From 2004 through 2007, homebuyers were able to chase prices higher without adding to their initial monthly payments by taking advantage of various affordability products. In fact, more than one-third of borrowers took out adjustable-rate (ARM) loans n 2004 (Table A-3), while nearly one-fifth took out interest-only or payment-option loans in 2005. Instead of reducing their payments as a share of income, though, most borrowers used the loans to keep up with rising prices—especially in markets with rapid appreciation and heavy speculation. In California and Nevada, for example, more than 40 percent of loans originated in 2005–6 had payment-option or interest-only features.
The impact on purchasing power was profound. In 2005, a household with the median owner income of about $57,000 and spending 28 percent of income on mortgage principal and interest could qualify for a 30-year, fixed-rate loan of $225,000. But if the same household took out an adjustable-rate loan with a discounted interest rate, the maximum loan amount increased to $263,000 (Figure 20).
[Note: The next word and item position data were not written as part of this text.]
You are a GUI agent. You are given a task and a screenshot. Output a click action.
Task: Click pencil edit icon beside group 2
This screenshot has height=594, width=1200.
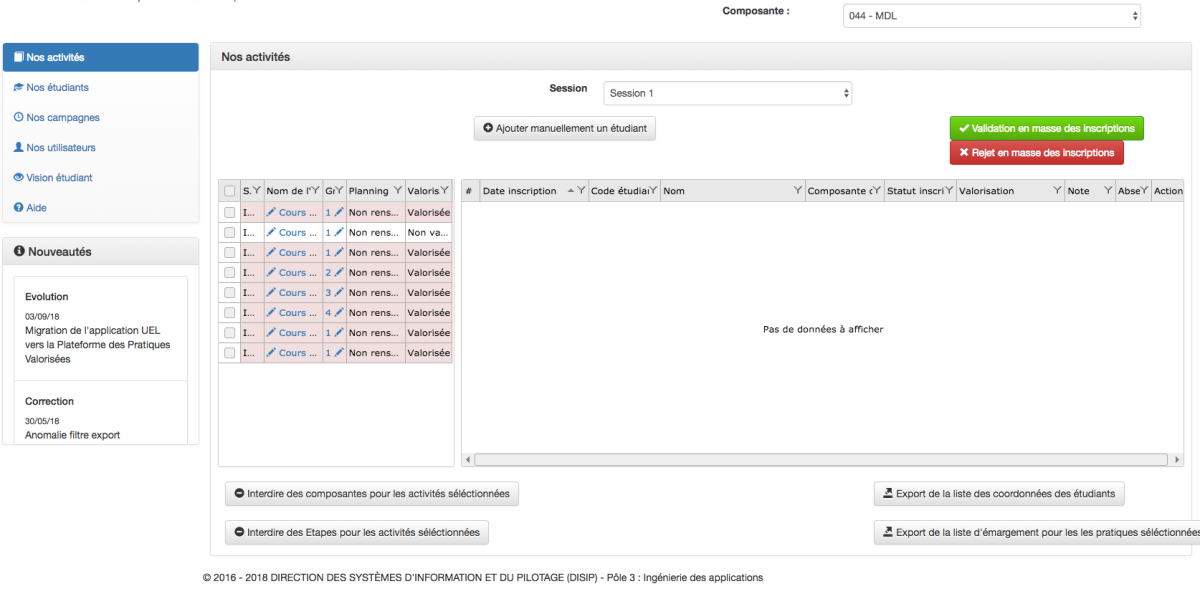339,272
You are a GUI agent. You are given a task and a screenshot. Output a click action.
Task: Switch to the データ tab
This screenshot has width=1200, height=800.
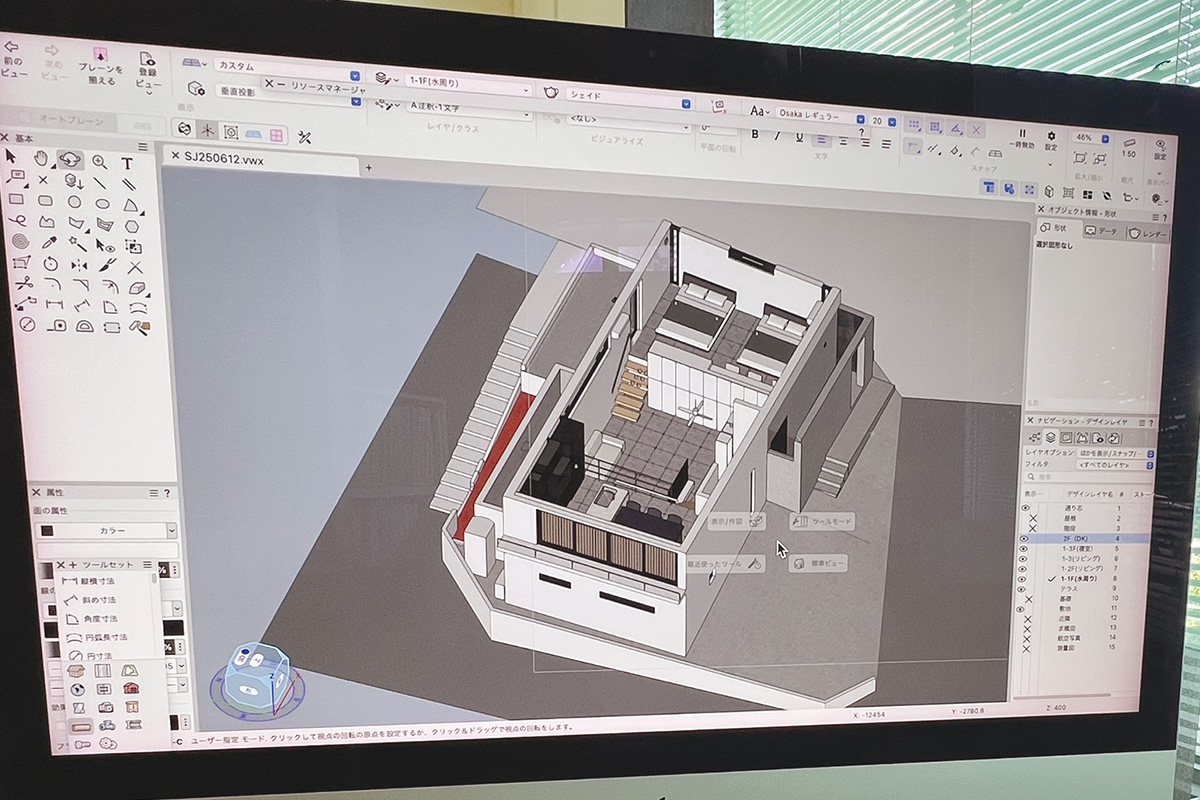point(1101,231)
Adding an interest-only feature to that ARM and qualifying the household based on the initial interest-only payments raised the potential loan to $356,000. And under the common practice at the time of allowing the borrower to spend 38 percent of income on mortgage costs, the amount the household could borrow with an interest-only ARM jumped to some $482,000.
After regulatory guidance issued in 2006 pushed the industry back towards tighter, more uniform standards, interest-only and even some adjustable-rate loans became hard to get. By mid-2007, teaser discounts on adjustable-rate mortgages began to shrink and the spread between fully indexed fixed- and adjustable-rate loans hit zero and then turned negative. As a result, households can no longer use these loan features to leverage their incomes to buy ever more expensive homes. With a 2008 median owner income of about $64,000 and prevailing interest rates through April 2009, a household spending 28 percent of income could qualify for a 30-year, fixed rate loan of just $277,000.
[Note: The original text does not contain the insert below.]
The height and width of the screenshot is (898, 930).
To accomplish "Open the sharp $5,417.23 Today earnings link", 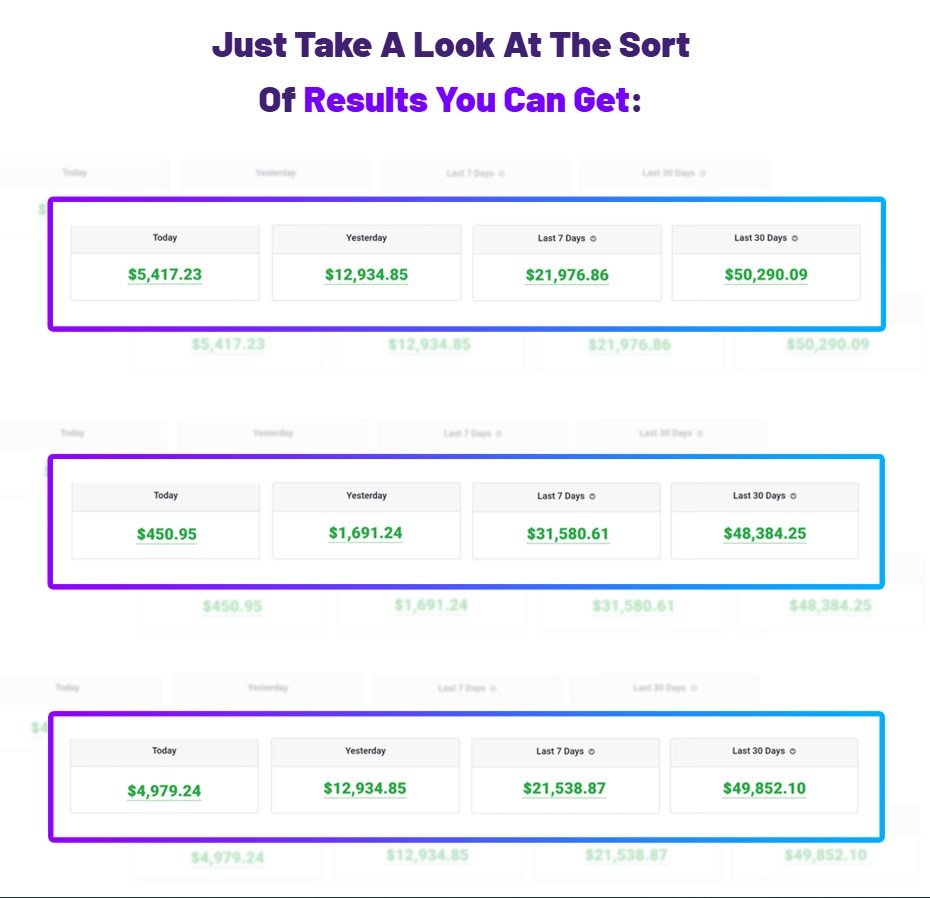I will tap(165, 275).
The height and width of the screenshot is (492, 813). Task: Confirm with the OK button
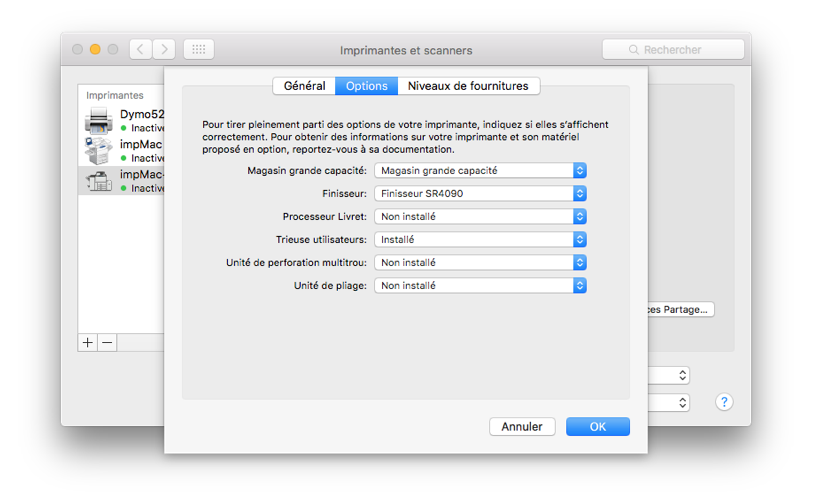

Borrowers can still push the front end ratio even today. Fannie/Freddie will max out DTI at 45-50%, they look at total debt not just housing debt and group it into one ratio. As for the boom time ratios simply didn't matter. Stated income got around any ratio issues, all you had to do is make sure you stated a income high enough to make the ratios work. Lending is very lax today. The issue many have as far as restricted are related to needing "stated" income because they cheat on their taxes. Now that lenders are pulling 4506-T and checking that incomes are in the ballpark it has removed or reduced the buying power of a swath of borrower who, technically, has the cash (at least until Uncle Sam figures it out).
The interest only "affordability" product was very popular in California, people were only building equity through appreciation and in a down market that isn't working out for them. They can't afford an amortizing loan even if they could refinance. Decisions will have to be made.